Available records>
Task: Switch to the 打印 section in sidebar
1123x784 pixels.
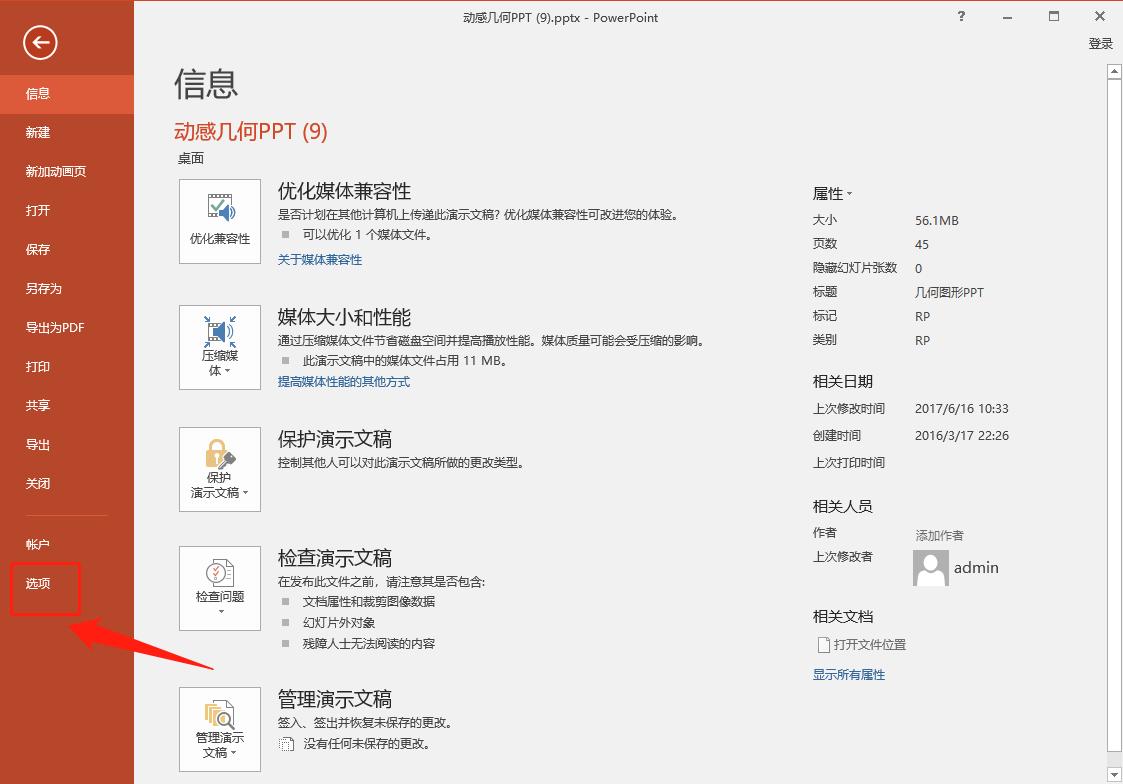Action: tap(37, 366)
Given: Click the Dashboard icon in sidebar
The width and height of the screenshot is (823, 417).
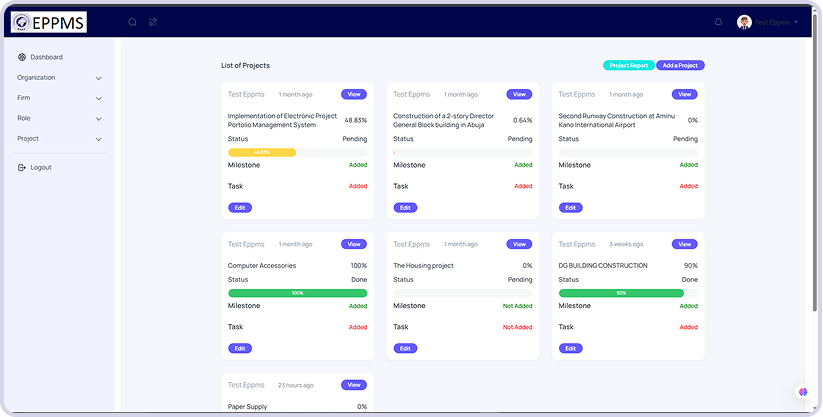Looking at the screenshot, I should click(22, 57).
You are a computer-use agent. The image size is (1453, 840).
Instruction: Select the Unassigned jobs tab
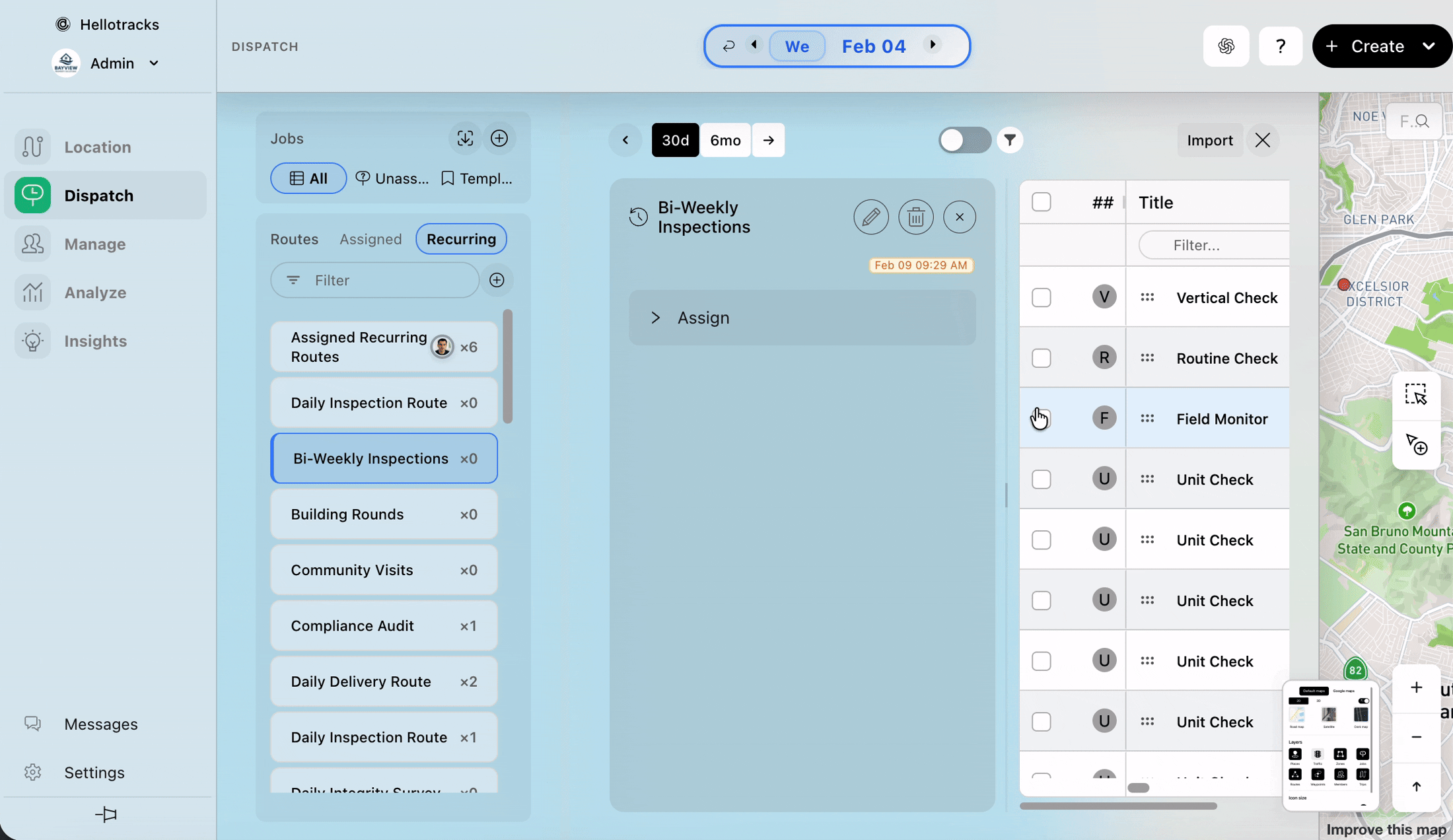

Set problem>
Rewrite every row above, swapping "sidebar" for "navigation panel" and keeping everything else unchanged. Leave out the pictures.

Solved problem>
Task: Switch to the 打印 section in navigation panel
1123x784 pixels.
Action: tap(37, 366)
Given: Click the Dashboard icon in navigation panel
The width and height of the screenshot is (823, 417).
Looking at the screenshot, I should click(22, 57).
You are a computer-use agent. The image size is (1453, 840).
Instruction: Select the Unassigned jobs tab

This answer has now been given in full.